Cochrane, a research institute considered something of a benchmark in evidence-based public health interventions, has released an updated review that finds vaping products help adults quit cigarettes more than traditional nicotine replacement therapies, like patches and gums.
Specifically, the authors of the Cochrane report, including Jamie Hartmann-Boyce of Oxford and Nancy Rigotti of Harvard Medical School, concluded that there “was high certainty that quit rates were higher in people randomized to nicotine EC [e-cigarettes] than in those randomized to nicotine replacement therapy.”
The latest review now includes 78 studies—40 of them randomized controlled trials (RCTs) that involved more than 22,000 adults who smoked and assessed “the effectiveness, tolerability, and safety of using electronic cigarettes” to help them quit. The review has added 22 studies since the last update in 2021.
“Nicotine e-cigarettes can help people stop smoking for at least six months,” wrote the Cochrane authors. “Evidence shows they work better than nicotine replacement therapy, and probably better than e-cigarettes without nicotine. They may work better than no support, or behavioral support alone, and they may not be associated with serious unwanted effects.”
The authors hinted that the picture might improve further in future. “[W]e still need more evidence,” they wrote, “particularly about the effects of newer types of e-cigarettes that have better nicotine delivery than older types of e-cigarettes, as better nicotine delivery might help more people quit smoking.”

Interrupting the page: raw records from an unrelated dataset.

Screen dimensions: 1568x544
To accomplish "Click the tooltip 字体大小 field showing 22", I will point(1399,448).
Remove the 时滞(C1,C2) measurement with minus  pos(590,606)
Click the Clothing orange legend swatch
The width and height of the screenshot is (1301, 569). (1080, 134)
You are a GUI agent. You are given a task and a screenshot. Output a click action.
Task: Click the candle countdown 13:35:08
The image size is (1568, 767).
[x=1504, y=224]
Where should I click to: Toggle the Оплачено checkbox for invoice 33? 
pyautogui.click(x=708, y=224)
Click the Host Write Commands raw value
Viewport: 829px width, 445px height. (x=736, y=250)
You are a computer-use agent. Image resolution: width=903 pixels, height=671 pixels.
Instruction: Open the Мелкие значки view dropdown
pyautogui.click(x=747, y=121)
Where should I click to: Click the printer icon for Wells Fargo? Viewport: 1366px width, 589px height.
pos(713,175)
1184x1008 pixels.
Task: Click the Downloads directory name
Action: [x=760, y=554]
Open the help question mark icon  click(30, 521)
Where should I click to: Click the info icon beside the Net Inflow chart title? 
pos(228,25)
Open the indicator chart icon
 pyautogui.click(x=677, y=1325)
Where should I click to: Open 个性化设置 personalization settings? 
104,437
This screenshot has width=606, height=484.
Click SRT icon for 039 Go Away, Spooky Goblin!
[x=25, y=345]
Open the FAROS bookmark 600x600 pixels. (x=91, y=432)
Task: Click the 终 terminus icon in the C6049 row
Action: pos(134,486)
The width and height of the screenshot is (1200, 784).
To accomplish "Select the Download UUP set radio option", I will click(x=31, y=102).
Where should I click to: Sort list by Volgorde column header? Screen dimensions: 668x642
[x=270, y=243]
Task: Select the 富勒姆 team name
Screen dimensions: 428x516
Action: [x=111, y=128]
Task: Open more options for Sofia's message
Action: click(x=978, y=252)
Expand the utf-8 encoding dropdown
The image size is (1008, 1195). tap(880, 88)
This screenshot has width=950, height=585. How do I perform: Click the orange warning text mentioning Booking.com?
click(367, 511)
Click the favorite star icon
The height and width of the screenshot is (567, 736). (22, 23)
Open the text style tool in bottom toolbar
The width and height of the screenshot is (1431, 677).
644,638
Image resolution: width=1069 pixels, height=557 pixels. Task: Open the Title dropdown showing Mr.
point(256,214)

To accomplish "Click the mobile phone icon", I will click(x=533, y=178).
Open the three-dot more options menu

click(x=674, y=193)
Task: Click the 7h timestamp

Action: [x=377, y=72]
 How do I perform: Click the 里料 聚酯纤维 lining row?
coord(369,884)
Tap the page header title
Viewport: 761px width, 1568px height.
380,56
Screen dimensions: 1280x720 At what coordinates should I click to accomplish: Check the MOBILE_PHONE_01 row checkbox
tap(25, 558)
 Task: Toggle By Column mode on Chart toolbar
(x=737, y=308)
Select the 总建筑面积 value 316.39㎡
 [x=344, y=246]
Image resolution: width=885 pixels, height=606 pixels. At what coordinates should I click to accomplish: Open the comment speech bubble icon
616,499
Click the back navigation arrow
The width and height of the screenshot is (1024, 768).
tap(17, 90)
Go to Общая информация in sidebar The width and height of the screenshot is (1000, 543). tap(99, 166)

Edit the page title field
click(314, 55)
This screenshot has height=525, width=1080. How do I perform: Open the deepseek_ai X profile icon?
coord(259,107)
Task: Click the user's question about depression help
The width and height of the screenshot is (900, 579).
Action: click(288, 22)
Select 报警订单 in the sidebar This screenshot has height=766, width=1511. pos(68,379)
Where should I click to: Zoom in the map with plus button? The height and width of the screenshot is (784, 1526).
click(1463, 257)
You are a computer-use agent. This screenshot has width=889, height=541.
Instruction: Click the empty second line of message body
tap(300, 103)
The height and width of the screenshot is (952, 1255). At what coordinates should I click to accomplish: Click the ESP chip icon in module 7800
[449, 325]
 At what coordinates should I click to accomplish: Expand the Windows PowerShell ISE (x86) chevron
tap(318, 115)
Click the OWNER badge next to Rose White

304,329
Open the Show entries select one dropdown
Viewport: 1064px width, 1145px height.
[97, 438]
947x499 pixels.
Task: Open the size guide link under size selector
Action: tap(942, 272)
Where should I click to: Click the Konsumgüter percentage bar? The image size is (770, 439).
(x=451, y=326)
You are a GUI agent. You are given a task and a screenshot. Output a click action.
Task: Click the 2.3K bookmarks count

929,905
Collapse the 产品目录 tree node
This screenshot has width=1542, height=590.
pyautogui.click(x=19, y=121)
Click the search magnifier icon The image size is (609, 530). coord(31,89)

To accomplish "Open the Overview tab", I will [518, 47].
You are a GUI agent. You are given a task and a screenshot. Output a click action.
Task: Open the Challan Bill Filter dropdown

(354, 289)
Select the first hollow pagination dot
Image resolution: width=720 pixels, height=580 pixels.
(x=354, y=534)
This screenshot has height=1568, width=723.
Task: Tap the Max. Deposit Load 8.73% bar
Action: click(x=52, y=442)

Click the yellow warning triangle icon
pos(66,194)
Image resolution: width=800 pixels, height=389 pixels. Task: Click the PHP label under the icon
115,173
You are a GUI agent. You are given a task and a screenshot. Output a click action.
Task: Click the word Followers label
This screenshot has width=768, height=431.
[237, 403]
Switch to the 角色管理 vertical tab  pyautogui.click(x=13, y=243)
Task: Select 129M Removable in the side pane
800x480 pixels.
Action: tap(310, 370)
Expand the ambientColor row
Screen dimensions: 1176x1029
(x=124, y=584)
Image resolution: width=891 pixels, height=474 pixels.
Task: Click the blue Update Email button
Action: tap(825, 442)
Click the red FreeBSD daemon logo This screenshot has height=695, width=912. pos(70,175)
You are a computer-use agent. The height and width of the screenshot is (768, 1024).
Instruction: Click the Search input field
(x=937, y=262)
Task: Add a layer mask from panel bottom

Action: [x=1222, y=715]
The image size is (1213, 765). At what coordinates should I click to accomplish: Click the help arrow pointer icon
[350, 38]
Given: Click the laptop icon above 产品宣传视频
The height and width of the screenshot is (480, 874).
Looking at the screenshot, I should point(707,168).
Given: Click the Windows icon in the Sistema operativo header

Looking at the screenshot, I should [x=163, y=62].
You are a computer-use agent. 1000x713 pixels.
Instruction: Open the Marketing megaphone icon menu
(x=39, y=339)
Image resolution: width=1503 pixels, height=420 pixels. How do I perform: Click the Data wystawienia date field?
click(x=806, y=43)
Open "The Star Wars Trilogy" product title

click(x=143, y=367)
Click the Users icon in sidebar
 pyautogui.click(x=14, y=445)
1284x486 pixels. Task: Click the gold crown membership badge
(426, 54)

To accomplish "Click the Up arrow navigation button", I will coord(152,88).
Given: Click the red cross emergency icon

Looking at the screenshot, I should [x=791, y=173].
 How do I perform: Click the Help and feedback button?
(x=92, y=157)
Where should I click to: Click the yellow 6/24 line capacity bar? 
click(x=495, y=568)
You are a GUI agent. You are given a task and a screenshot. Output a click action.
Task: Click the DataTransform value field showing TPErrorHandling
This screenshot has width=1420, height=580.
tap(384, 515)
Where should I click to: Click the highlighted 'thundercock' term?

“People who use safer nicotine are happy to learn that science shows what we already know, from our own lived experience.”
A previous version of the Cochrane review found that there was “moderate-certainty evidence” that e-cigarettes showed higher quit rates than NRT. Now that it has become “high certainty,” many tobacco harm reduction proponents are drawing attention to how the evidence is only growing.
“People who use safer nicotine are happy to learn that science shows what we already know, from our own lived experience,” Charles Gardner, the president of INNCO, a nonprofit that advocates for safer nicotine alternatives, told Filter. “Each time Cochrane has conducted the review, the evidence strengthened. This is how science is supposed to work, as an ever-increasing approximation of objective truth.”
The updated Cochrane review comes on the heels, too, of the United Kingdom’s “Nicotine Vaping in England 2022” report, which reconfirmed in “the short and medium term, vaping poses a small fraction of the risks of smoking,” and presented robust evidence that there’s “significantly lower exposure to harmful substances from vaping compared with smoking, as shown by biomarkers associated with the risk of cancer, respiratory and cardiovascular conditions.”
In the past few months, tobacco control advocates in favor of harm reduction have called on Brian King, the relatively new director of the Food and Drug Administration’s Center for Tobacco Products (CTP), to do a better job at communicating the relative risks between vaping and smoking. The public at-large—and, alarmingly, many physicians—are still under the impression that vaping is just as risky (or even more so) as smoking combustible cigarettes. States continue to adopt prohibition-oriented policies, as the FDA sorts through the remaining e-cigarette marketing applications. So far, it has authorized just a handful of tobacco-flavored vaping products, leaving people wondering if the agency will ever authorize a single other flavor (including menthol).
“This evaluation of e-cigarettes for smoking cessation should prompt some e-cigarette companies to consider going through the FDA’s drug evaluation procedure (through the agency’s Center for Drug Evaluation and Research, CDER) to gain a jump on the competition in the formal smoking cessation treatment arena, although CDER itself may have to adapt their thinking to acknowledge that the benefits and risks of any smoking cessation treatment needs to be evaluated against the enormous harm caused by cigarette smoking,” Kenneth Warner, a former dean at the University of Michigan’s School of Public Health, told Filter.
“The trials generally understate the impact of vaping … so the Cochrane estimates are best seen as super-cautious.”
While the review doesn’t address why vapes might be more effective quitting aids than NRT, vapers and harm reductionists have long contended that the mechanisms of vaping—the inhalation and hand-to-mouth movements that mimic smoking for people accustomed to cigarettes—could be key to the difference.
“Cochrane confirms with great credibility that people using vaping products have better prospects of quitting,” Clive Bates, the former director of Action on Smoking and Health (ASH) in the United Kingdom, told Filter. “That aligns with all the evidence from observational studies, population trends, economic studies and, above all, user testimony. The days when vaping opponents could say ‘we just don’t know’ are now long gone.”
“The trials generally understate the impact of vaping because they miss the diversion effect [from smoking to vaping] on youth, the accidental quitters who never intended to stop and those who transition from smoking to vaping over a longer period than a typical trial,” he continued. “So the Cochrane estimates are best seen as super-cautious.”